__DATA SUPPLIED__
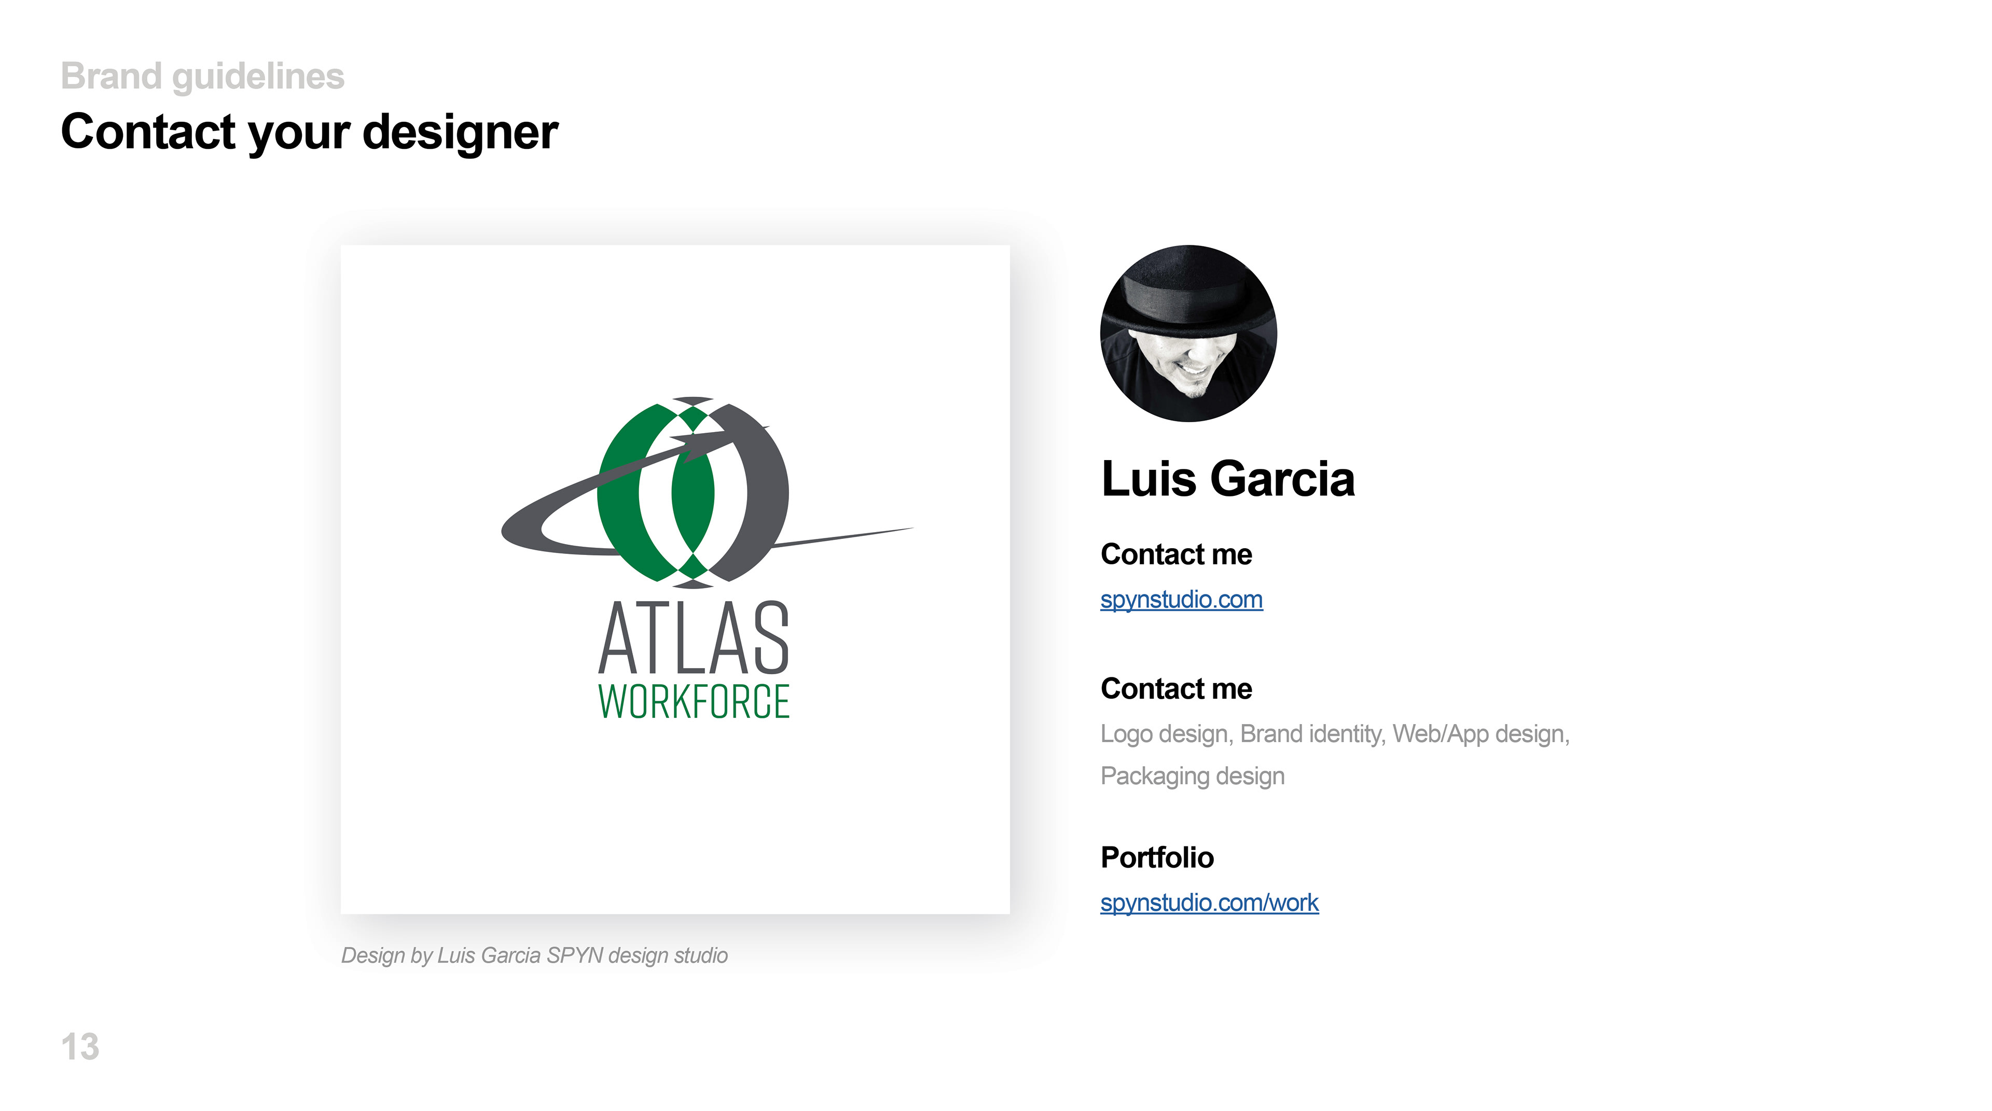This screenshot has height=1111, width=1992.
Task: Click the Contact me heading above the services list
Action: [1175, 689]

==

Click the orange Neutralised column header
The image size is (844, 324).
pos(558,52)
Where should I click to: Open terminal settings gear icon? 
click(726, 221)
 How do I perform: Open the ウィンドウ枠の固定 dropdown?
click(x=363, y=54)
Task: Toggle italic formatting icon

* * *

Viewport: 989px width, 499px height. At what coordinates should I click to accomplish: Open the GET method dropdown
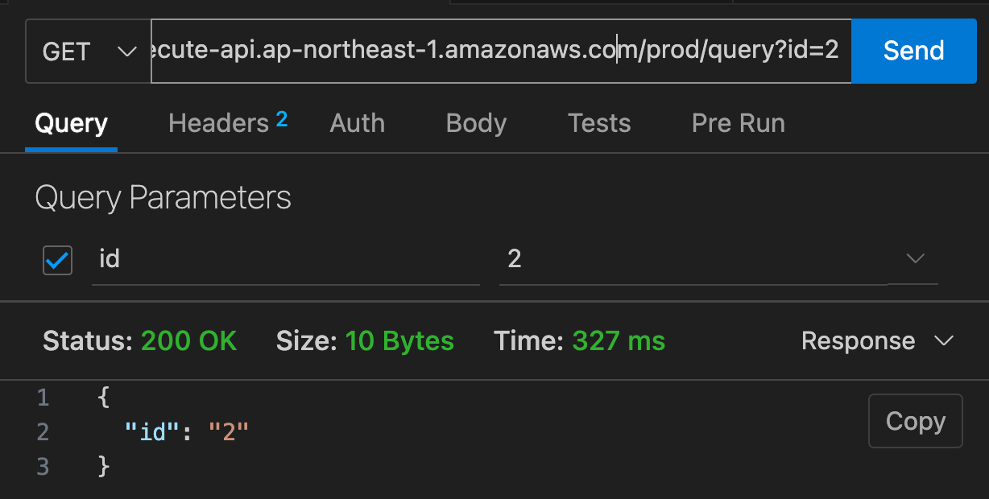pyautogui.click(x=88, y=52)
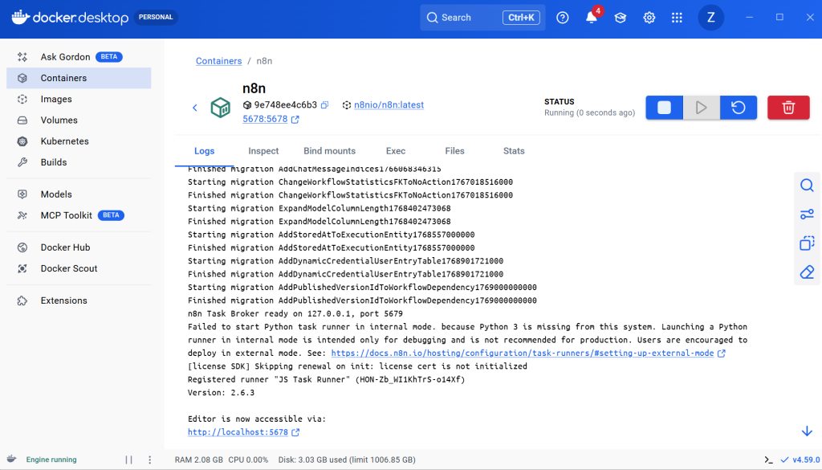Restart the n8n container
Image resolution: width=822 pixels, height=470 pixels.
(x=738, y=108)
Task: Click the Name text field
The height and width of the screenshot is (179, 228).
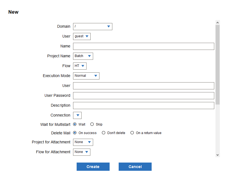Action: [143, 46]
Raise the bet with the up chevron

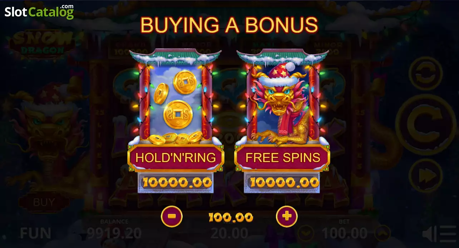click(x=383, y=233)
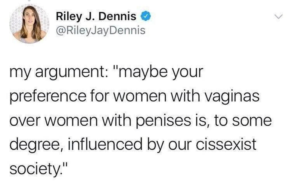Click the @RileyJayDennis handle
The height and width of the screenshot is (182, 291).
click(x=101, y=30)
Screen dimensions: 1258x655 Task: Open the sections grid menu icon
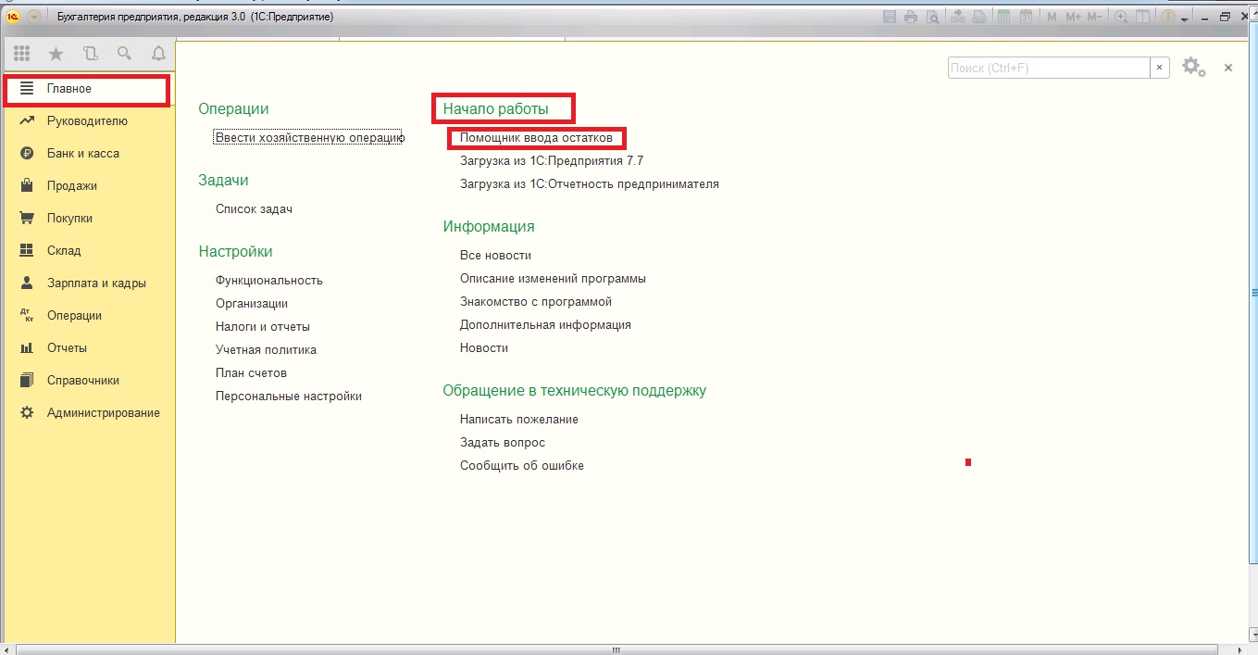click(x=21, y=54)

__WHAT IS ASKED__
Give the stretch of data from the line containing "This screenshot has height=1111, width=1992." through the line containing "Action: [1175, 689]" again, renaming "Contact me" to "About me" and leaving everything else unchanged. Omit the pictures.

__TASK RESULT__
This screenshot has height=1111, width=1992.
Task: Click the About me heading above the services list
Action: [1175, 689]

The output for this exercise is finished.